Ireland has one of the lowest numbers of consultant dermatologists in Europe, with 47 in active practice for an estimated population of 4.6 million last year, and 14 of these work only in private practice.

Consultant dermatologists are doctors who have undergone at least 13 years of training before being qualified to use this title. Unfortunately, this area of medicine, like opthalmology and plastic surgery, suffers from being confused in the public mind with the overlap by commercial interests so, as consultant dermatologist and Mohs micrographic surgeon Dr Patrick Ormond says, it is “amazing that people sometimes think you’re not a doctor”. One dermatologist was asked whether she offered waxing.

Plastic surgeons (from the Greek “plastikos”, meaning to shape or mould; nothing to do with plastic) who offer reconstructive and cosmetic surgery have undergone similarly lengthy training, but as the Irish Association of Plastic Surgeons (IAPS) points out: “Unfortunately, there are a number of doctors using the term cosmetic surgeon without holding any surgical qualifications.”

According to the Medical Council, the term cosmetic surgeon is “not a speciality we recognise.
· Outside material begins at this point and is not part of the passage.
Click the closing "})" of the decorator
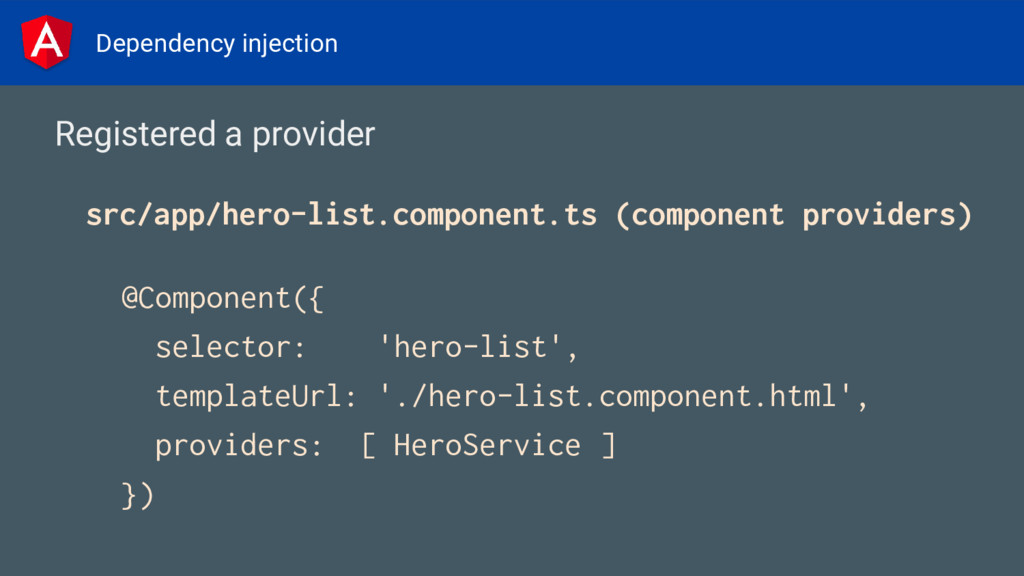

In the interests of safety, the public deserve reassurance that the practitioners undertaking either surgical or nonsurgical treatments have undergone formal training recognised by the Medical Council, examinations by an independent authority, and ongoing professional education in the appropriate speciality,” says Margaret O’Donnell, the president ofIAPS.
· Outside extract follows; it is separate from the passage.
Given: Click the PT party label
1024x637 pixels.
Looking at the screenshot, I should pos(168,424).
With skin being the largest organ in the body, affected by 200 common conditions, many GPs do have an interest in dermatology and may have completed a distance-learning course or a diploma in dermatology.

But that still doesn’t make them a dermatologist with the experience and skill to diagnose and manage the full range of skin diseases. GPs do play a “vital role”, according to dermatologists, as do other specialists such as paediatricians.
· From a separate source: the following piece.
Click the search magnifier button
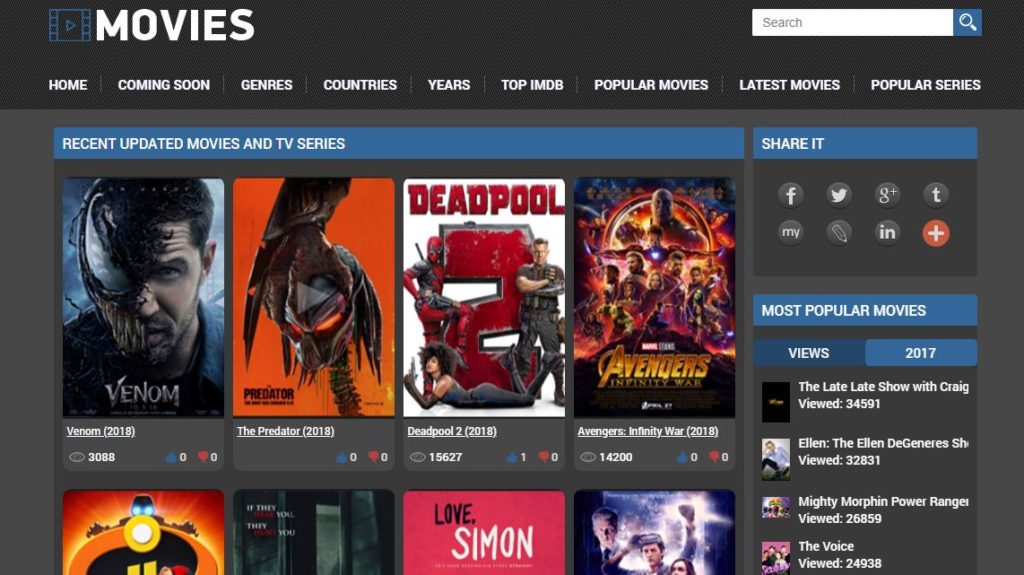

The first port of call for anyone with a concern about their skin should clearly be their own GP, who will know which dermatologist to send a patient to.

Dr Rosemary Coleman, a consultant dermatologist, regularly receives calls from people who have had treatments go wrong and who want to be seen quickly. Dr Ormond has seen people burned by topical treatments and peels, and with reactions to imprecisely placed fillers.

One beautician told a woman her melanoma just needed “freezing”, after lasering it five times in a year. Another woman was treated several times with laser for what looked like a broken blood vessel before she went to her GP, who recognised it as cancer and referred her promptly to a dermatologist.

Two years ago, a British Department of Health review group of the cosmetic sector said it was surprised to discover that nonsurgical interventions, accounting for 90 per cent of procedures, which “can have major and irreversible adverse impacts on health and wellbeing, are almost entirely unregulated”.

"It's a minefield," says Dr Rosemarie Watson, president of the Irish Association of Dermatologists ( "It's not going to be easy to fix, and that's why patients need to be well informed."

Dr Patrick Treacy, chairman of the Irish Association of Cosmetic Doctors, says “aesthetic medicine is really a new medical specialty within these past 15 years, at times still finding its feet and looking for endorsement by the royal colleges of further education”.

Treacy says it is practised by registered and licensed medical practitioners, mostly general practitioners with an interest in dermatology. “They normally would have taken numerous different courses and examinations outside conventional medicine before medical insurance companies would cover or endorse them.”

Treacy says cosmetic doctors welcome regulation of the industry. “Cosmetic treatments of all types should be carried out only by qualified clinical professionals who are prescribers or under the supervision of such professionals. We need to end the practice of administration of treatments by unqualified and untrained individuals . . . in unsuitable facilities.”